About this exercise
For the material below, output exactly the span from the line with "Screen dimensions: 382x307" to the line with "This screenshot has height=161, width=262.", including both, and nothing besides.

Given data
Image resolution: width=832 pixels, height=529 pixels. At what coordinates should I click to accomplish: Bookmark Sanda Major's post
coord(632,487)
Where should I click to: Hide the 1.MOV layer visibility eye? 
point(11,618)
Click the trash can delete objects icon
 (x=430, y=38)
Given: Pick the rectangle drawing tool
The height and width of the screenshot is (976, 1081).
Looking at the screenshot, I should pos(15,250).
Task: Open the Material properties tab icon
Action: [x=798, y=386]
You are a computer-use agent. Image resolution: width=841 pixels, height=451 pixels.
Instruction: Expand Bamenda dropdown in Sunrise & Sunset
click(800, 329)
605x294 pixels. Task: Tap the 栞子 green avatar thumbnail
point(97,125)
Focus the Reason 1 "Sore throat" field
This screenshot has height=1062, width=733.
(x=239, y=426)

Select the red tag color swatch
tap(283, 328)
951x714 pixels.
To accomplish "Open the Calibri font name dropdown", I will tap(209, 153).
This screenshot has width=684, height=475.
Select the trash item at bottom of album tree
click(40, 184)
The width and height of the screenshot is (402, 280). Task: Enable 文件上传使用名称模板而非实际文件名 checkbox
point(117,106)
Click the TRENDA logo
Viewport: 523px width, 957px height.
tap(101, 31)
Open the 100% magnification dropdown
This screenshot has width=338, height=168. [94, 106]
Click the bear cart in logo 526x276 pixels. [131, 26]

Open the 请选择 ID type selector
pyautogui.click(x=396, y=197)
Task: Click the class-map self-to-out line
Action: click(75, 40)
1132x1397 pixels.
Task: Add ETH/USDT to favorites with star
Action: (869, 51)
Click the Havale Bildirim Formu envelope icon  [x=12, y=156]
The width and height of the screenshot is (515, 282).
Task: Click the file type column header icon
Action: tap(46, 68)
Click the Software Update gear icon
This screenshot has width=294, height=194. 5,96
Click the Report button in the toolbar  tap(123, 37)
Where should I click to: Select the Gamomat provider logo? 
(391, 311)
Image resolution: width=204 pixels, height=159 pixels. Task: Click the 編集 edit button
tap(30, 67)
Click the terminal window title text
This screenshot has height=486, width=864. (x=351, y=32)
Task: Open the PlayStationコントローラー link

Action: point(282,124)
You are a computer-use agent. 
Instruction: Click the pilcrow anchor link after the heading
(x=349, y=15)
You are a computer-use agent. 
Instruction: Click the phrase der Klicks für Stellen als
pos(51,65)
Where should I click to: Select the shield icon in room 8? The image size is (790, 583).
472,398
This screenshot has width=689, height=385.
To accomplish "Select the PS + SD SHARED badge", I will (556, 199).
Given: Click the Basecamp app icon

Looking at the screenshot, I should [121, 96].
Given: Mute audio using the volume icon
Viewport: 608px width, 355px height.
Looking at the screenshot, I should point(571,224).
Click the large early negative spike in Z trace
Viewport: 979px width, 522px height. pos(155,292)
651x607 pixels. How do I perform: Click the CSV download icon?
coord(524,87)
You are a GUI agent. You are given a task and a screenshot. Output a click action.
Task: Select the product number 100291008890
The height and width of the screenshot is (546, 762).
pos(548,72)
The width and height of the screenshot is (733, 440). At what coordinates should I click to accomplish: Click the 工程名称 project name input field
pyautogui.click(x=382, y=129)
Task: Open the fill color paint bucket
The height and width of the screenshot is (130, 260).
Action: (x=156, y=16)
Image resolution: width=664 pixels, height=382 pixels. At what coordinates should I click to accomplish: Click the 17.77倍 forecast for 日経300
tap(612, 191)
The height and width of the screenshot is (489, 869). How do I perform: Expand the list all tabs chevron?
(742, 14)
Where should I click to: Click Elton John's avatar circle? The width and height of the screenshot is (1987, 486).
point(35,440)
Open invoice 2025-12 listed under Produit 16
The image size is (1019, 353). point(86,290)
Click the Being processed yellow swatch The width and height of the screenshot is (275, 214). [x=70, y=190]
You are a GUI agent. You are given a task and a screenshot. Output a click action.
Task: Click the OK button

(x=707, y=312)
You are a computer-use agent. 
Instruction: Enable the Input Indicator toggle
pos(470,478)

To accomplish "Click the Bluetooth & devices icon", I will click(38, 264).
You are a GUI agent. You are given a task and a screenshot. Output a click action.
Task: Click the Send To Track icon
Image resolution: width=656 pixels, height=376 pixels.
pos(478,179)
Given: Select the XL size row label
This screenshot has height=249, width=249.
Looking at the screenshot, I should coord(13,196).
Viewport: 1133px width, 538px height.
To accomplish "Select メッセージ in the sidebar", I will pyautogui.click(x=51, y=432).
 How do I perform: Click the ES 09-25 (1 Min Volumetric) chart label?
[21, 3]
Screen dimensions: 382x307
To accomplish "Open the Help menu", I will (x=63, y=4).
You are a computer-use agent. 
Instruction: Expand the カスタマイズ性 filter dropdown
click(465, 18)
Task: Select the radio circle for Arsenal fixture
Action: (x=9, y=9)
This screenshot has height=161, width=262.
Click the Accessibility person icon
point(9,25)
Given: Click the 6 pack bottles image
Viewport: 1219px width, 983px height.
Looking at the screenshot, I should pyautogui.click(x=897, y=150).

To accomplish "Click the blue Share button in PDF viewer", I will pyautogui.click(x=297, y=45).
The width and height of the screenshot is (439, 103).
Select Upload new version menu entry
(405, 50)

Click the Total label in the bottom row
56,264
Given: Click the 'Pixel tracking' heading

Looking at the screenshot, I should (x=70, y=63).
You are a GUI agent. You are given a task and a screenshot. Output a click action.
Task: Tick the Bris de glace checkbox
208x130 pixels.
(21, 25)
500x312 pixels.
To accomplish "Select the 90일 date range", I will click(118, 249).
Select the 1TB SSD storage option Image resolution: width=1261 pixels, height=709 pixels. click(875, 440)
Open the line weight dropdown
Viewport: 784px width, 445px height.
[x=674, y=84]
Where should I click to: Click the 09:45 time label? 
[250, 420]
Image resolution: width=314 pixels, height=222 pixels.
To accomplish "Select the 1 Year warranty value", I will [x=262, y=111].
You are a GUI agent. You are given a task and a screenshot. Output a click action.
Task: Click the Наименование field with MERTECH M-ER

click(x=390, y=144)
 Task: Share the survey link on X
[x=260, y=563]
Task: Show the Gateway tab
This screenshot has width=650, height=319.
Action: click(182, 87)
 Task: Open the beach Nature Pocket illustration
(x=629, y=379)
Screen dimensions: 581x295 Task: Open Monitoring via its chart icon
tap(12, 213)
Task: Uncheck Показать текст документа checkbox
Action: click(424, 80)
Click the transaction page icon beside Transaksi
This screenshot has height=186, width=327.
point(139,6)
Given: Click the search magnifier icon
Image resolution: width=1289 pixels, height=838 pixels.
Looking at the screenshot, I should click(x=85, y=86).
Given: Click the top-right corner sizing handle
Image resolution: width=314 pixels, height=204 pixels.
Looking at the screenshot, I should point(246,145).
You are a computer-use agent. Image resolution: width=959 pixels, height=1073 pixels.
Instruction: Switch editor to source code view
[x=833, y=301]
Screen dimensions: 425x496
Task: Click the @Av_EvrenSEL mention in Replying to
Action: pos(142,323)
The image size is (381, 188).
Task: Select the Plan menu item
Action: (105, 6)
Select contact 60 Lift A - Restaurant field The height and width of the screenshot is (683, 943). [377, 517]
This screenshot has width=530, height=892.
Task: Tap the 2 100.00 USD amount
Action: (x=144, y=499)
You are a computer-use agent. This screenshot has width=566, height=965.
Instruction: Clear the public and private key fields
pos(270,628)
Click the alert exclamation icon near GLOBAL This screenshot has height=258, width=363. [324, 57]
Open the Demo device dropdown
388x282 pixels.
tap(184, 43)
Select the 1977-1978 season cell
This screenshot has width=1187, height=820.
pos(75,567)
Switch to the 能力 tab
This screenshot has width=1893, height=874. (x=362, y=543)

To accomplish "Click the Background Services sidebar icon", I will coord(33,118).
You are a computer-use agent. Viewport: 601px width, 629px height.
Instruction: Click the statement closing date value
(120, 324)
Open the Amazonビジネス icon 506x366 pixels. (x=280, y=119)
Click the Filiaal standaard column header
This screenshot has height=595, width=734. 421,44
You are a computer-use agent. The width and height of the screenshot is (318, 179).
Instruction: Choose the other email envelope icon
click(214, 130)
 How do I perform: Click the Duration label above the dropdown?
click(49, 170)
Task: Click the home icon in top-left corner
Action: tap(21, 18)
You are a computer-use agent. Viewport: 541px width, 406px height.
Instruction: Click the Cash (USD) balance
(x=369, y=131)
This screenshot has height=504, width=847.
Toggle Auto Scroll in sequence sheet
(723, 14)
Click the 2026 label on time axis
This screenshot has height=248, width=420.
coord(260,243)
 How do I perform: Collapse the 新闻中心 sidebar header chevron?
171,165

Expected answer
Screen dimensions: 382x307
To accomplish "Open the Help menu", I will (x=63, y=4).
You are a computer-use agent. 
Instruction: Expand the カスタマイズ性 filter dropdown
click(465, 18)
Task: Select the radio circle for Arsenal fixture
Action: (x=9, y=9)
This screenshot has height=161, width=262.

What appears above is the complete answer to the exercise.